## WHAT IS REQUIRED:
Render the items as a JSON list of strings, one string per line with blank lines omitted, starting at the line that contains "How do I perform: Expand the Resources" and ending at the line that contains "will (226, 173).".

## MATERIAL SUPPLIED:
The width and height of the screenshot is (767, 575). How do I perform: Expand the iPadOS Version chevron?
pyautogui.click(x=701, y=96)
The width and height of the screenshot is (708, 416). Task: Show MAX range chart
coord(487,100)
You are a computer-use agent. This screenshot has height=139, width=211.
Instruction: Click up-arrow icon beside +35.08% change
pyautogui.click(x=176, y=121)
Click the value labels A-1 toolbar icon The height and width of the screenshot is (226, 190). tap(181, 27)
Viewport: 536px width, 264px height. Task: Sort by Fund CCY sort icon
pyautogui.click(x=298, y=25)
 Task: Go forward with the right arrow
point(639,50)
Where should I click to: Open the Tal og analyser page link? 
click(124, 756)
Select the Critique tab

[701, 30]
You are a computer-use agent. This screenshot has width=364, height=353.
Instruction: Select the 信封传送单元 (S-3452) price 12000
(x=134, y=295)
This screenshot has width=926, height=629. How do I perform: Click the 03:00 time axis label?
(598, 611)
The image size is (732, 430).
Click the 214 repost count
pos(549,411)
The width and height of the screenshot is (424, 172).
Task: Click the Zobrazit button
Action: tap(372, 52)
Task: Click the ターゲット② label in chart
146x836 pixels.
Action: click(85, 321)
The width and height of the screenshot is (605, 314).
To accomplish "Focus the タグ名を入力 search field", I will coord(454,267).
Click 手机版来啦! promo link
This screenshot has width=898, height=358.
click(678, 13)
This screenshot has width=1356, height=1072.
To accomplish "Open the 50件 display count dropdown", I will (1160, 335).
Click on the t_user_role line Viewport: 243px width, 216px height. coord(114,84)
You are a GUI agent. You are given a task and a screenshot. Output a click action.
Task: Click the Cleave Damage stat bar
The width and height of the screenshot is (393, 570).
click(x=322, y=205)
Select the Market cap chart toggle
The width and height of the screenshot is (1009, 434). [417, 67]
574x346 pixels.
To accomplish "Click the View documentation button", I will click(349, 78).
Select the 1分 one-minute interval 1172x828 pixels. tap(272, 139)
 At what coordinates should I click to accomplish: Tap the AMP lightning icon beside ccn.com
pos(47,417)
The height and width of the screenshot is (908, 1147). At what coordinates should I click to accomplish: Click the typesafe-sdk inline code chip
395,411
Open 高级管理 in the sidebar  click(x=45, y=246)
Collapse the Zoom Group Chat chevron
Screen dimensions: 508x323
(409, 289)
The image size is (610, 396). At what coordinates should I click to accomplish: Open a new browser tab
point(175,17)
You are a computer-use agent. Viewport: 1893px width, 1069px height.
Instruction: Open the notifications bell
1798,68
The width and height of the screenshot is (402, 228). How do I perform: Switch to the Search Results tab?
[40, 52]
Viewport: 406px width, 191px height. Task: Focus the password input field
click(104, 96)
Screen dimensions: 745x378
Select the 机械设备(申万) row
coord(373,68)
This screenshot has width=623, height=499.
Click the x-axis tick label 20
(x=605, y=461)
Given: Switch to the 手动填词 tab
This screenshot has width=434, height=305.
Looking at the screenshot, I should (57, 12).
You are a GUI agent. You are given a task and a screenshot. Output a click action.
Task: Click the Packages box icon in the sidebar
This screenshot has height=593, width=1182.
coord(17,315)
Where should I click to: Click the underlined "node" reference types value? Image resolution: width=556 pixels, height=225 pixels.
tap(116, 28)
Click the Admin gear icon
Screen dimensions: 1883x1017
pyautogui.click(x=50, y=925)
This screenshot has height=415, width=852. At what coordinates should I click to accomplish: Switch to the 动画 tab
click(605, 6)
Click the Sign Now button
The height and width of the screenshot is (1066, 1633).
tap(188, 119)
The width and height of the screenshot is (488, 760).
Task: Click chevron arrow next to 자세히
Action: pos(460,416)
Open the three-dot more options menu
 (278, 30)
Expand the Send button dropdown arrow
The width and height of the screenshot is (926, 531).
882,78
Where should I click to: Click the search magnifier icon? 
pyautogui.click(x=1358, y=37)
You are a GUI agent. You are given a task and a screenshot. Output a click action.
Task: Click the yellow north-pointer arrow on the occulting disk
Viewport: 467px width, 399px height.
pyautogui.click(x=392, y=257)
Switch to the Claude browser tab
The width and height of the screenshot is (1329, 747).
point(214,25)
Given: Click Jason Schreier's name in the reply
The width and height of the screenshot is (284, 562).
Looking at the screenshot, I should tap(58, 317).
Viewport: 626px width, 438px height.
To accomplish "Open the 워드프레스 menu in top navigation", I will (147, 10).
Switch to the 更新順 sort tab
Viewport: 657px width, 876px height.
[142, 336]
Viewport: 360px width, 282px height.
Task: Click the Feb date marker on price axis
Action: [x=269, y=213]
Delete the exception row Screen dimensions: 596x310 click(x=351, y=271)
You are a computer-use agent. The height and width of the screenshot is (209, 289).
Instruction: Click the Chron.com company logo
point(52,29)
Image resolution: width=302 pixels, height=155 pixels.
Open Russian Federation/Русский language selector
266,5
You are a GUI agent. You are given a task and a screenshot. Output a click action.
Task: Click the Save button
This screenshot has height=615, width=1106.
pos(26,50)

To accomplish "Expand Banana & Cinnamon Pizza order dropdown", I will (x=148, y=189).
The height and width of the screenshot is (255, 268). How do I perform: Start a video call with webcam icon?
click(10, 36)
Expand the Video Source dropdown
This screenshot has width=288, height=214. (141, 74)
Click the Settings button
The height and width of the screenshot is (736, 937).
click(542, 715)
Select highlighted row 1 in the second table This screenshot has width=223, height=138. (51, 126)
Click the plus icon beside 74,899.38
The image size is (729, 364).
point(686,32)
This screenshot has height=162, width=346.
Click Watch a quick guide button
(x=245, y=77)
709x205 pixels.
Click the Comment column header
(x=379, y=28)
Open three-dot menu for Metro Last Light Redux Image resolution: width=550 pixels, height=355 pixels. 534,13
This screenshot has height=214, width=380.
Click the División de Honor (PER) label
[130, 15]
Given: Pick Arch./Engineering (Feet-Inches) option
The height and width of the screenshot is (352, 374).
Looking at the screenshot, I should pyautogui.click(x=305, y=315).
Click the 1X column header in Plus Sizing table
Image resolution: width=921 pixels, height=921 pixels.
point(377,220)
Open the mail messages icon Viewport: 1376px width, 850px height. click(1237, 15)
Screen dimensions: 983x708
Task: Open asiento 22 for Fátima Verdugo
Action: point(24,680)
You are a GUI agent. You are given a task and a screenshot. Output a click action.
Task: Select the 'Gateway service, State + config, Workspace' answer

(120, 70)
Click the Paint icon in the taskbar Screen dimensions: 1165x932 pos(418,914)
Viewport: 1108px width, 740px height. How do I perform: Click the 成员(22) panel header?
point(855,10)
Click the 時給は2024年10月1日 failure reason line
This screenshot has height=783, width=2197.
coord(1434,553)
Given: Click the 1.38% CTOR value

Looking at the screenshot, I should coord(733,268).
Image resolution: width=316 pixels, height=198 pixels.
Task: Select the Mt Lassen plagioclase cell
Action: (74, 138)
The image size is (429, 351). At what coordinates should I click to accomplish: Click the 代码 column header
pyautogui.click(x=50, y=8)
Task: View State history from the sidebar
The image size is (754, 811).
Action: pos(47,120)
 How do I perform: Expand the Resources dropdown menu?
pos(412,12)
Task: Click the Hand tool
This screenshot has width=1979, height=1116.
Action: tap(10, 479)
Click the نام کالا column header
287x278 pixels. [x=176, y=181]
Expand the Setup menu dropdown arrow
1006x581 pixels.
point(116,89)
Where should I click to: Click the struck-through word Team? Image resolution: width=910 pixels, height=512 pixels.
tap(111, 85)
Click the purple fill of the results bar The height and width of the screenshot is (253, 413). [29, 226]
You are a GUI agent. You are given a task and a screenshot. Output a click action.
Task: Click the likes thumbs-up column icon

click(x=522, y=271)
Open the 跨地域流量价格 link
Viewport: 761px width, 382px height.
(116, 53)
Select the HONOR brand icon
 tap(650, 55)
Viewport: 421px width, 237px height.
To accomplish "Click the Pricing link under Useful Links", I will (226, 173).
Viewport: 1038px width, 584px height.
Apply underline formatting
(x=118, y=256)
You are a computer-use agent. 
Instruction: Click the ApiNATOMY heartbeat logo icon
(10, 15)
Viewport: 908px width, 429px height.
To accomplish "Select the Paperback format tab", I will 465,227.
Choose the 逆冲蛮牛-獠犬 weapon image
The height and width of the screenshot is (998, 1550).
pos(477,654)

## PROBLEM SOLUTION:
[
  " How do I perform: Expand the Resources dropdown menu?",
  "pos(412,12)",
  "Task: Click the Hand tool",
  "This screenshot has width=1979, height=1116.",
  "Action: tap(10, 479)",
  "Click the نام کالا column header",
  "287x278 pixels. [x=176, y=181]",
  "Expand the Setup menu dropdown arrow",
  "1006x581 pixels.",
  "point(116,89)",
  "Where should I click to: Click the struck-through word Team? Image resolution: width=910 pixels, height=512 pixels.",
  "tap(111, 85)",
  "Click the purple fill of the results bar The height and width of the screenshot is (253, 413). [29, 226]",
  "You are a GUI agent. You are given a task and a screenshot. Output a click action.",
  "Task: Click the likes thumbs-up column icon",
  "click(x=522, y=271)",
  "Open the 跨地域流量价格 link",
  "Viewport: 761px width, 382px height.",
  "(116, 53)",
  "Select the HONOR brand icon",
  " tap(650, 55)",
  "Viewport: 421px width, 237px height.",
  "To accomplish \"Click the Pricing link under Useful Links\", I will (226, 173)."
]